DATASET RECORDS:
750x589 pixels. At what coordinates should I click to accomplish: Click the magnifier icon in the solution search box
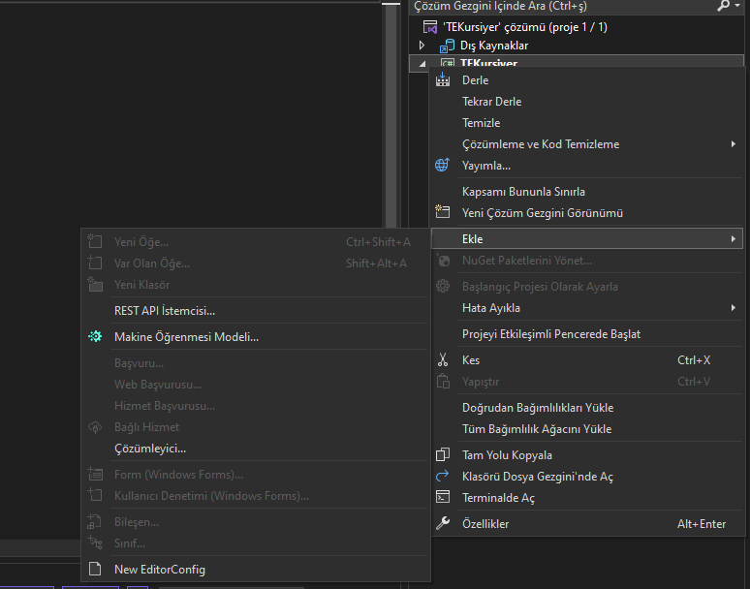coord(723,6)
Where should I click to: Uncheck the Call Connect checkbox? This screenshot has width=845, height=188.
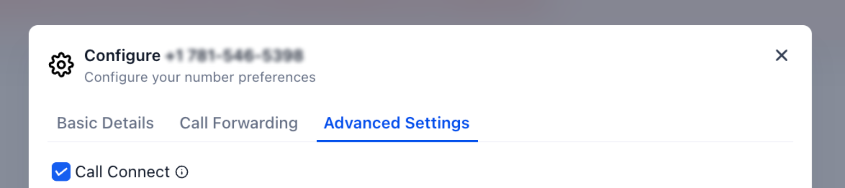tap(61, 172)
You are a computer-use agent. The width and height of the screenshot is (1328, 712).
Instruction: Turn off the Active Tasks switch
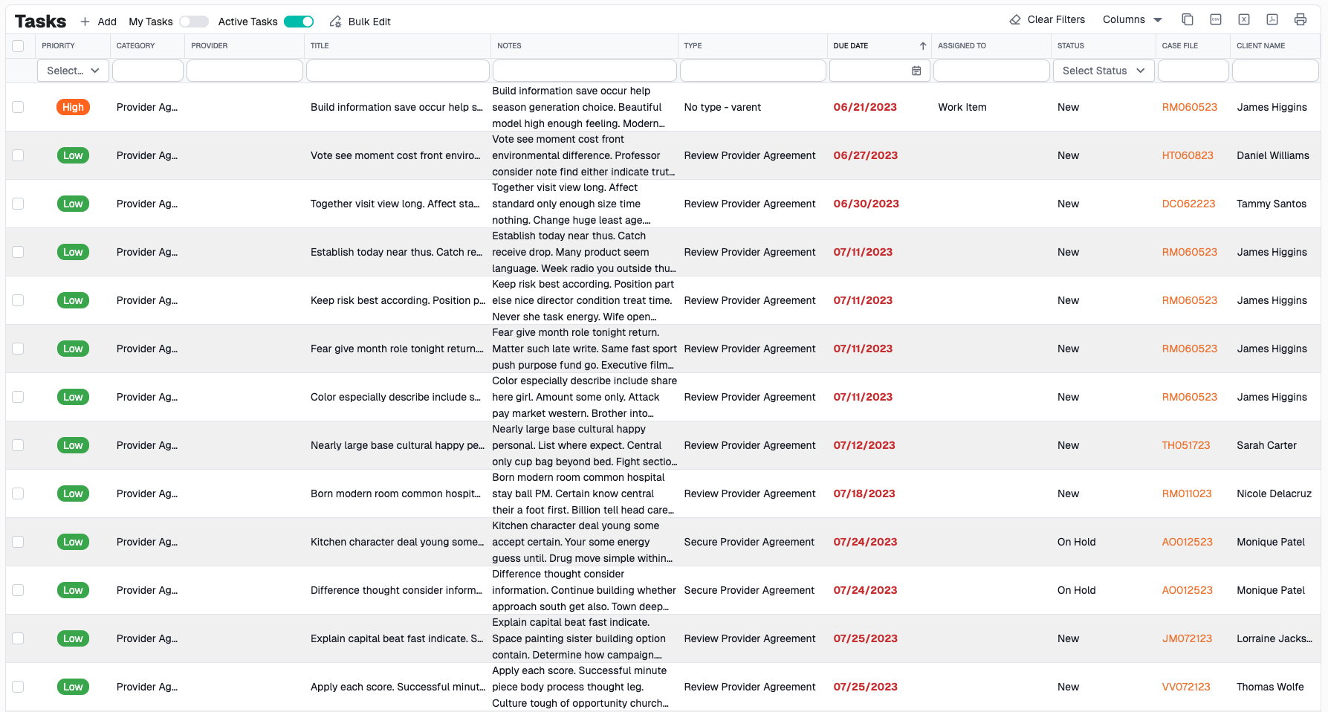[x=299, y=22]
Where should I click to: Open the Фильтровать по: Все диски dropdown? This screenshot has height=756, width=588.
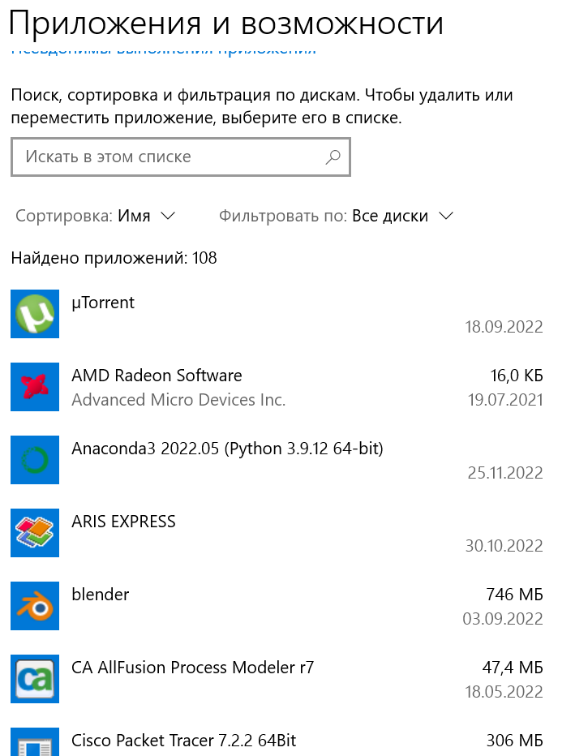[337, 216]
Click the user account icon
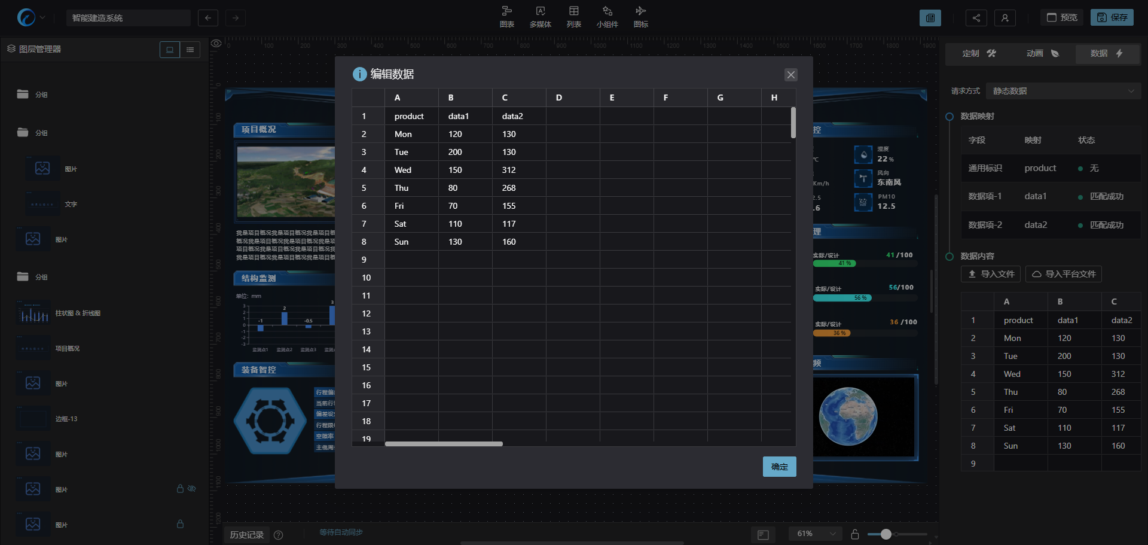 point(1005,18)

REQUIRED WORK:
Only the wording of the records is wanted: copy it all exactly and omit the pictures.

EXERCISE RESPONSE:
750x589 pixels. At what coordinates should I click to accomplish: Click the magnifier icon in the solution search box
coord(723,6)
Where should I click to: Uncheck the Call Connect checkbox? This screenshot has width=845, height=188.
tap(61, 172)
You are a computer-use agent. The width and height of the screenshot is (1328, 712).
Instruction: Turn off the Active Tasks switch
[x=299, y=22]
Where should I click to: Open the Фильтровать по: Все диски dropdown? This screenshot has height=756, width=588.
[337, 216]
Click the user account icon
 point(1005,18)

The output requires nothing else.